Economiche, sicure ed ecologiche le abitazioni fatte di balle di paglia intonacata si costruiscono così.

Il primo esempio di case di paglia risale alla fine del XIX secolo, quando in Nord America si sviluppa un sistema costruttivo veloce e con materiali reperibile facilmente. Poco dopo la casa di paglia arriva anche in Europa, in Francia, Germania e Gran Bretagna. Oggi sono abbastanza numerosi gli esempi di edifici, non solo residenziali, in paglia intonacata. A motivare questa scelta l’economicità e il comfort ambientale di queste abitazioni.

Si parte costruendo l’intelaiatura portante in legno, poi vengono alzate le pareti, o tamponature, posando in opera anziché i mattoni le balle di paglia essiccata coperte, per ultimo, da un intonaco di calce naturale. Inutile dire che i costi di costruzione e di manutenzione di un edificio di questo tipo sono abbastanza contenuti, ma il risparmio non è tutto qui. La paglia essiccata e privata dei semi, non marcisce, non genera parassiti ed è tre volte più isolante di una muratura tradizionale. Calda d’inverno, fresca d’estate la casa di paglia garantisce il comfort ambientale interno grazie alla traspirazione permessa dal sistema costruttivo.

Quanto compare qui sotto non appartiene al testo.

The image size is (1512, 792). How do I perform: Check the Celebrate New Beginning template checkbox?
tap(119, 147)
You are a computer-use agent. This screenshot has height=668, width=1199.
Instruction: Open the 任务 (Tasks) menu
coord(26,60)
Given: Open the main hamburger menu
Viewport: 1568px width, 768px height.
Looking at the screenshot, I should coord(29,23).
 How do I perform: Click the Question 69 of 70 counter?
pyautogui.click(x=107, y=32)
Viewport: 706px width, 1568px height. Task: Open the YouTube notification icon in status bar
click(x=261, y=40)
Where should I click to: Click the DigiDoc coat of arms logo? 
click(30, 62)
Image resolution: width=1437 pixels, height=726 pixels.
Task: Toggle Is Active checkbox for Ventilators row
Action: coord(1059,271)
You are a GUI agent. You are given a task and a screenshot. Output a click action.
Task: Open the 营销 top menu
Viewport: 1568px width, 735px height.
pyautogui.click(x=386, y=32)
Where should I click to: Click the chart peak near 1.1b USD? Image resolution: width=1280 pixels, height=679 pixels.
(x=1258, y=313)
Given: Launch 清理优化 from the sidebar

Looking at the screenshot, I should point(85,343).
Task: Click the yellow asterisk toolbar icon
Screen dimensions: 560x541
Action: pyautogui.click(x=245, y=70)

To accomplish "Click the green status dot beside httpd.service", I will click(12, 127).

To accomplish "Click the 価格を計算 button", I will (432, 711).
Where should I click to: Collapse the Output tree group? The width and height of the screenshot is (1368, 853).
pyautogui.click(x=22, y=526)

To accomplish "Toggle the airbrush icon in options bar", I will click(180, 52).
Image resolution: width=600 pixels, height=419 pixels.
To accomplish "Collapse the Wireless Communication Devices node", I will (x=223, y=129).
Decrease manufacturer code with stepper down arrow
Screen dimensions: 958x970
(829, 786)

Dalla posa della prima balla all’impiantistica, la casa di paglia e rispettosa dell’ambiente. Gli steli di paglia usati per le balle vengono presi dagli scarti della trebbiatura e possono provenire indifferentemente dal frumento, dall’orzo, dalla segale, dal riso o da altri cereali. Inoltre, le emissioni di CO2 per la costruzione di un edificio in paglia costituiscono solo il 4 per cento dei sistemi costruttivi tradizionali, mentre al suo interno il fabbisogno giornaliero è soddisfatto dagli impianti di riciclo delle acque e di produzione di energia da pannelli solari.

Nonostante una struttura in legno e paglia sia staticamente sicura non può essere impiegata per edifici alti, limitando così l’uso di un sistema costruttivo efficiente a una tipologia edilizia precisa. Non è detto però che lo sviluppo di sistemi edilizi a basso impatto ambientali non arrivi anche a trovare una soluzione a questo problema.